Here’s what the electrical engineer had to say-

First, It sounds like you have a cheap hydrometer.. they are NOT created equal.

When you are charging a battery, there is point in time where it's "Full", it can not handle any more voltage.. this is it's normal charge capacity. After the battery cools down a bit from charging, it'll handle a little bit more voltage, so you trickle a little extra current into it and that's called "Peak voltage" (Called "Peaking the battery")

When in use, Batteries discharge over time at a predictable rate. Each battery will have it's own unique discharge curve. What you want is batteries with similar discharge characteristics which is why you don't run an Everstart, an Everready, a Diehard, etc on the same bank.. you want all of your batteries to be the same brand name, same product number, and preferably the same lot number.


A battery will hold it's peak voltage under load for only a short time.. the "Peak" drops off rather quickly and then you have long period of time where the curve flattens out.
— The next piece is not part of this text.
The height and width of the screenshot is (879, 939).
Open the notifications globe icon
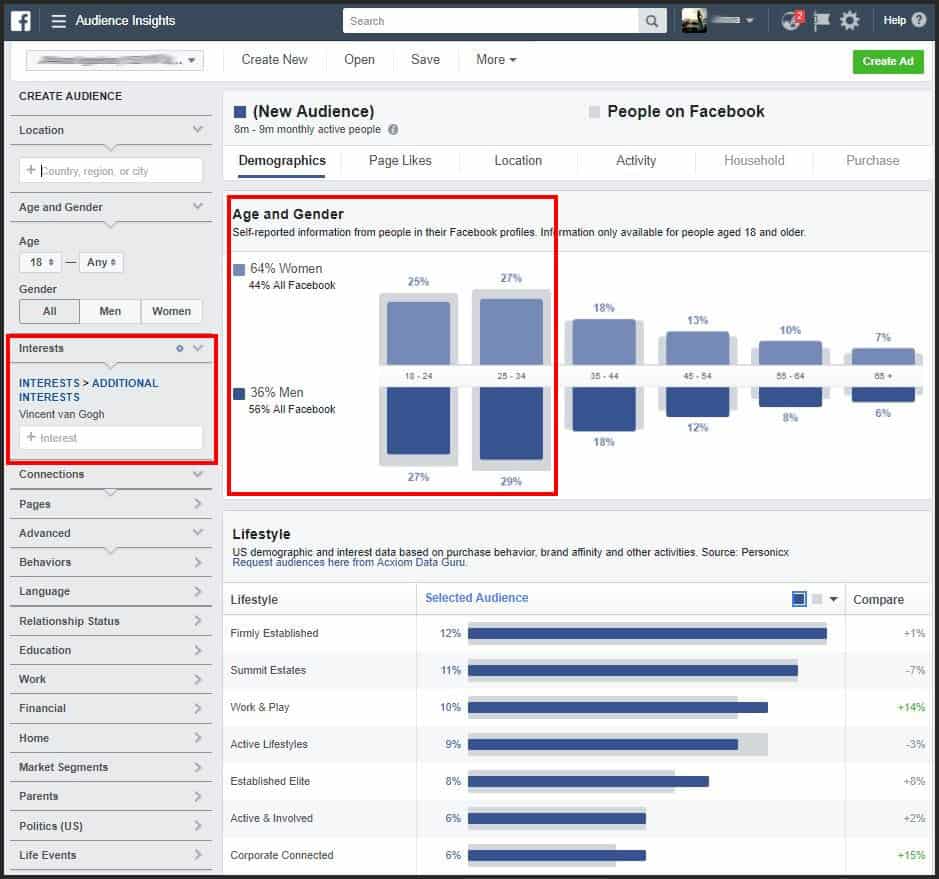[792, 20]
The battery may drop it's peak in a few minutes, but holds it's run voltage for several hours., this is normal, all batteries do it.

You want your batteries to give you that Loooong run time, and then "just die".. cheap batteries will often just keep getting weaker and weaker until they dim away.. you want batteries that will hold their run voltage for several hours, then suddenly completely die within a few minutes.. then you know you've gotten all that the battery has to give.

 

I feel a lot better about my bank than I did before. Still keeping a close eye on it. That’s what I learned today.

Jaden


www.alpharubicon.com
All materials at this site not otherwise credited are Copyright (c) 1996-2004 Trip Williams. All rights reserved. May be reproduced for personal use only. Use of any material contained herein is subject to stated terms or written permission.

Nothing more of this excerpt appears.